— Ирина Викторовна, как театр отметил день рождения в этом году?
— Еще во времена Юрия Петровича Любимова было заведено, что день рождения театра каждый год отмечается новым спектаклем. Мы стараемся придерживаться этой традиции. В этот раз такой премьерой стал «Дон Кихот, или Санчо Панса. Русский дневник» Дениса Хусниярова по пьесе драматурга Алексея Житковского. В этом спектакле мы представляем, как мог бы разворачиваться известный сюжет, если бы благородный идальго и его верный оруженосец оказались в нашем времени.

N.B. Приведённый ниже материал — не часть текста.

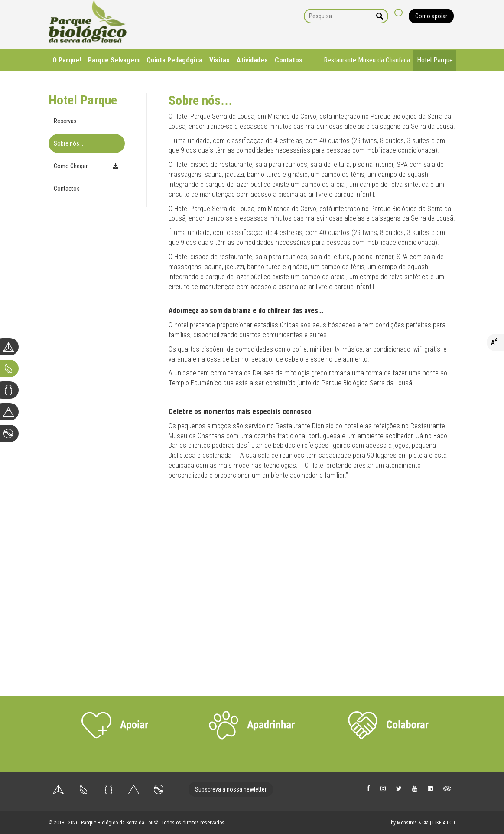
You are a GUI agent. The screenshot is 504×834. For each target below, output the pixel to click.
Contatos (289, 60)
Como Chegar (71, 166)
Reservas (65, 121)
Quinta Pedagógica (174, 60)
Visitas (219, 60)
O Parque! (67, 60)
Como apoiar (431, 16)
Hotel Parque (435, 60)
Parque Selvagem (114, 60)
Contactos (67, 189)
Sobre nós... (68, 143)
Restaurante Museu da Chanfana (367, 60)
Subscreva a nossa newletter (231, 789)
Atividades (252, 60)
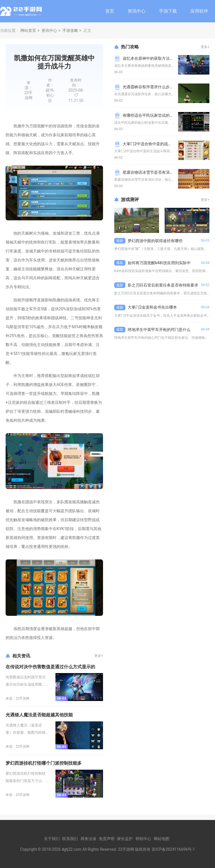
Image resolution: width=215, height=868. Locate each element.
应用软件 (199, 11)
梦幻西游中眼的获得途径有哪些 (155, 241)
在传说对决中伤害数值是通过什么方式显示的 (50, 667)
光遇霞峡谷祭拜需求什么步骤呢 (150, 87)
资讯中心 (136, 11)
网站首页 (28, 30)
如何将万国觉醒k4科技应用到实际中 (159, 263)
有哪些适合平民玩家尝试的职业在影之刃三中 (162, 115)
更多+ (99, 656)
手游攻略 (70, 30)
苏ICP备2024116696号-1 (173, 849)
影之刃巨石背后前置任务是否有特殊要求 (163, 285)
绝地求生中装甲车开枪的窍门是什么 (159, 330)
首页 (110, 11)
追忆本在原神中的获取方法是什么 (152, 58)
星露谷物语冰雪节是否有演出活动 (152, 172)
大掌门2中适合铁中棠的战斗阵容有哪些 (157, 144)
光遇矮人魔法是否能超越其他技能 (39, 715)
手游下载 (168, 11)
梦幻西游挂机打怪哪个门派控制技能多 (44, 763)
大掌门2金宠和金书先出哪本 (152, 307)
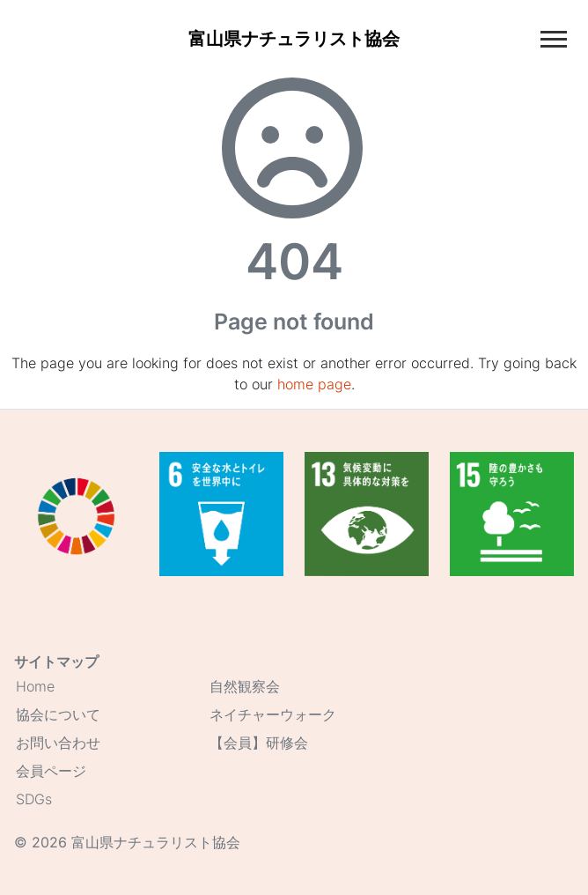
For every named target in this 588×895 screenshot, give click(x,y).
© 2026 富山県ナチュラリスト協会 (127, 842)
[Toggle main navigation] (554, 39)
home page (314, 384)
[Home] (294, 39)
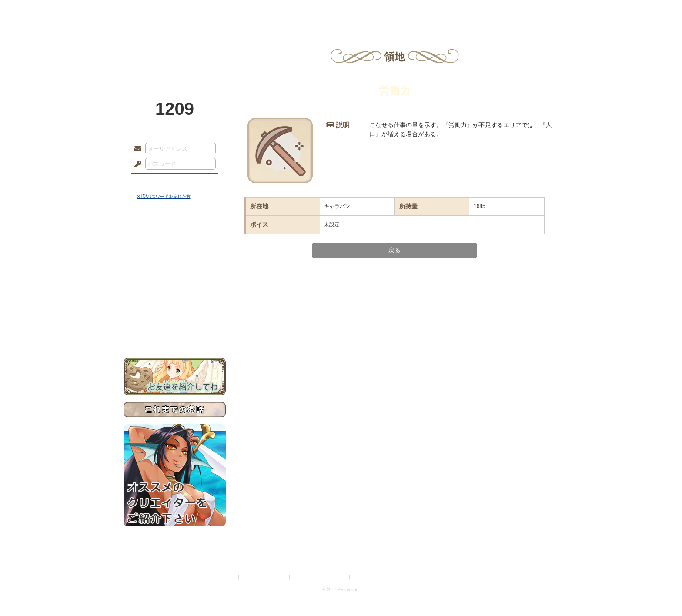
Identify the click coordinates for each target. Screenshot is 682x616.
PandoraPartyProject (174, 48)
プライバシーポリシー (264, 577)
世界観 (174, 237)
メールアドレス (136, 149)
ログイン (154, 182)
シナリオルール (174, 281)
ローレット (279, 11)
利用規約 (227, 577)
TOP (155, 11)
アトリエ (341, 11)
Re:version (454, 577)
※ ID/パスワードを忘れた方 (164, 196)
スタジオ (403, 11)
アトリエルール (174, 291)
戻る (394, 250)
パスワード (136, 164)
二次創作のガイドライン (378, 577)
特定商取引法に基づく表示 (320, 577)
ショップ (465, 11)
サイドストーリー (174, 252)
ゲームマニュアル (174, 268)
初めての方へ (174, 315)
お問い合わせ (174, 331)
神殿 (217, 11)
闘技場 (527, 11)
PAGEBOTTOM (660, 592)
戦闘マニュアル (174, 302)
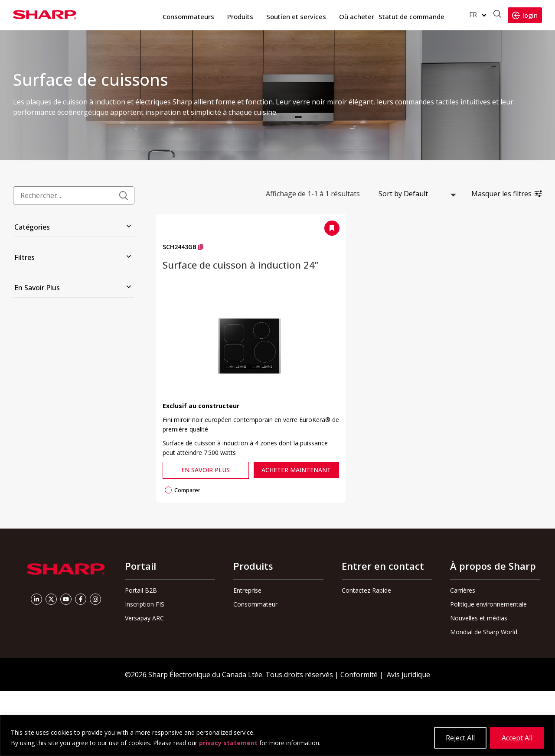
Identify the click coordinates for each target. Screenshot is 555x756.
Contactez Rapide (366, 590)
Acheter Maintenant (296, 470)
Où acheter (356, 16)
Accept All (517, 738)
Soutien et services (296, 16)
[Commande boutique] (415, 194)
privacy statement (228, 743)
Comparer (183, 490)
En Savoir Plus (37, 288)
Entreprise (247, 590)
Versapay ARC (144, 618)
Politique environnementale (488, 604)
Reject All (460, 738)
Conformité (359, 675)
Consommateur (255, 604)
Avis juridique (408, 675)
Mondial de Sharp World (483, 632)
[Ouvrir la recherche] (497, 15)
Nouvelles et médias (479, 618)
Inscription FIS (144, 604)
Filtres (24, 257)
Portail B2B (141, 590)
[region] (278, 735)
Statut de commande (411, 16)
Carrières (463, 590)
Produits (240, 16)
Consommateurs (188, 16)
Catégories (32, 227)
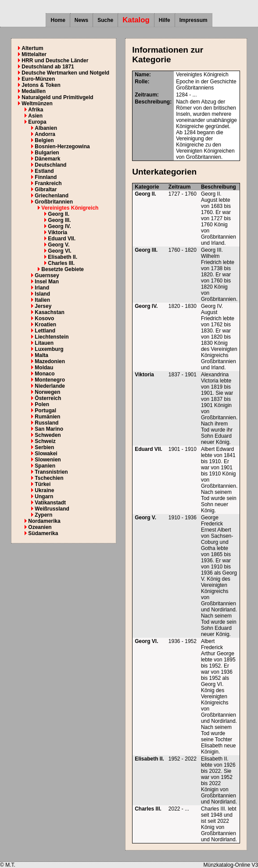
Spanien (45, 466)
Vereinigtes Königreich (70, 208)
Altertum (32, 48)
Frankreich (48, 183)
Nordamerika (44, 521)
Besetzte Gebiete (62, 269)
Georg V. (58, 245)
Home (57, 20)
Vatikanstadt (50, 503)
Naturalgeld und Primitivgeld (57, 97)
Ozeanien (39, 527)
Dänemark (47, 159)
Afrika (36, 110)
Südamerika (43, 533)
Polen (42, 404)
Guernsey (47, 275)
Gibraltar (46, 189)
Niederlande (50, 386)
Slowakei (46, 454)
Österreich (48, 398)
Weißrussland (52, 509)
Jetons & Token (41, 85)
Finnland (46, 177)
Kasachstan (49, 312)
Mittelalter (34, 54)
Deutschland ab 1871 (47, 67)
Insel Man (47, 282)
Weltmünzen (37, 104)
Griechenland (51, 196)
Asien (35, 116)
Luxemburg (49, 349)
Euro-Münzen (38, 79)
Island (42, 294)
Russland (47, 423)
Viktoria (57, 232)
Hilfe (165, 20)
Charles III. (61, 263)
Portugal (45, 411)
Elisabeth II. (62, 257)
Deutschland (50, 165)
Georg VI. (59, 251)
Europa (37, 122)
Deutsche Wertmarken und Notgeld (65, 73)
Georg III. (59, 220)
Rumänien (47, 417)
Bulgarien (47, 153)
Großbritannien (54, 202)
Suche (105, 20)
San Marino (49, 429)
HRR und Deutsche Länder (55, 61)
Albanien (46, 128)
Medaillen (33, 91)
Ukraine (44, 490)
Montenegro (50, 380)
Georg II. (58, 214)
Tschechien (49, 478)
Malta (41, 355)
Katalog (136, 20)
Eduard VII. (61, 239)
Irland (42, 288)
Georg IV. (59, 226)
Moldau (44, 368)
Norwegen (47, 392)
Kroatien (45, 325)
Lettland (45, 331)
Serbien (44, 447)
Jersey (43, 306)
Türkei (43, 484)
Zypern (43, 515)
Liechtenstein (51, 337)
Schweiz (45, 441)
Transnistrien (51, 472)
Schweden (47, 435)
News (81, 20)
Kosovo (44, 318)
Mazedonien (50, 361)
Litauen (44, 343)
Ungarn (44, 497)
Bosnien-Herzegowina (62, 146)
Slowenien (47, 460)
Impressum (194, 20)
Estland (44, 171)
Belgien (44, 140)
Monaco (44, 374)
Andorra (45, 134)
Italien (42, 300)
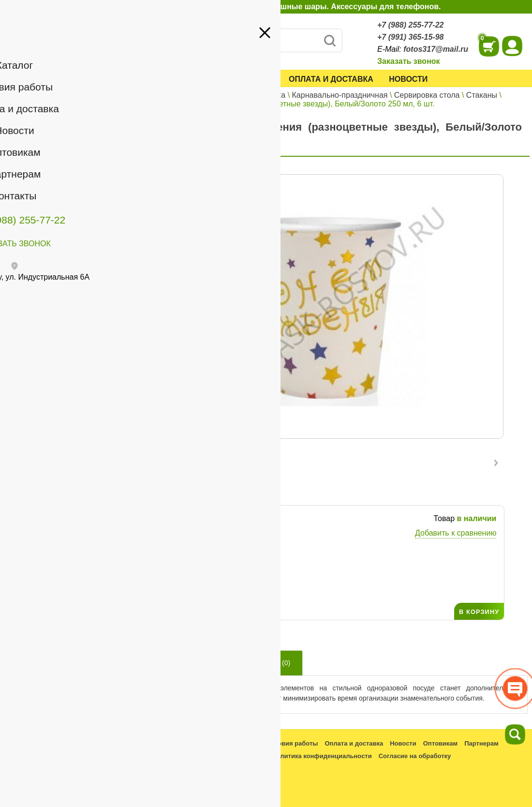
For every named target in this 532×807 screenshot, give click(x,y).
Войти (111, 111)
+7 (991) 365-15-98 (410, 37)
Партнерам (80, 149)
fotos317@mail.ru (436, 49)
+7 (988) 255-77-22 (410, 25)
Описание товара (190, 663)
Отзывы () (270, 663)
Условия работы (236, 79)
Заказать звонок (409, 61)
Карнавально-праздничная (340, 95)
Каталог (165, 79)
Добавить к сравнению (456, 533)
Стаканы (482, 95)
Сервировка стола (427, 95)
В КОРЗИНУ (479, 612)
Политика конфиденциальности (322, 756)
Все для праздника (251, 95)
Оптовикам (33, 149)
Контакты (30, 163)
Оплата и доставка (331, 79)
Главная (162, 95)
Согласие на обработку (415, 756)
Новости (408, 79)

— Каких еще премьер ждать в этом сезоне?
— В этом сезоне ничего нового мы уже выпускать не будем. А вот в следующем, как раз ко дню рождения Юрия Петровича в сентябре, выйдет спектакль «Конармия» по рассказам Исаака Бабеля. Его поставит Денис Азаров. А в начале ноября возьмемся за «Похождения бравого солдата Швейка» Ярослава Гашека. Точного названия постановки пока нет.
— Вы как-то говорили, что зрители Таганки условно разделились на два лагеря: поклонников «Снегурочки» и «Lё Тартюф. Комедии». Чем вызвано такое разделение?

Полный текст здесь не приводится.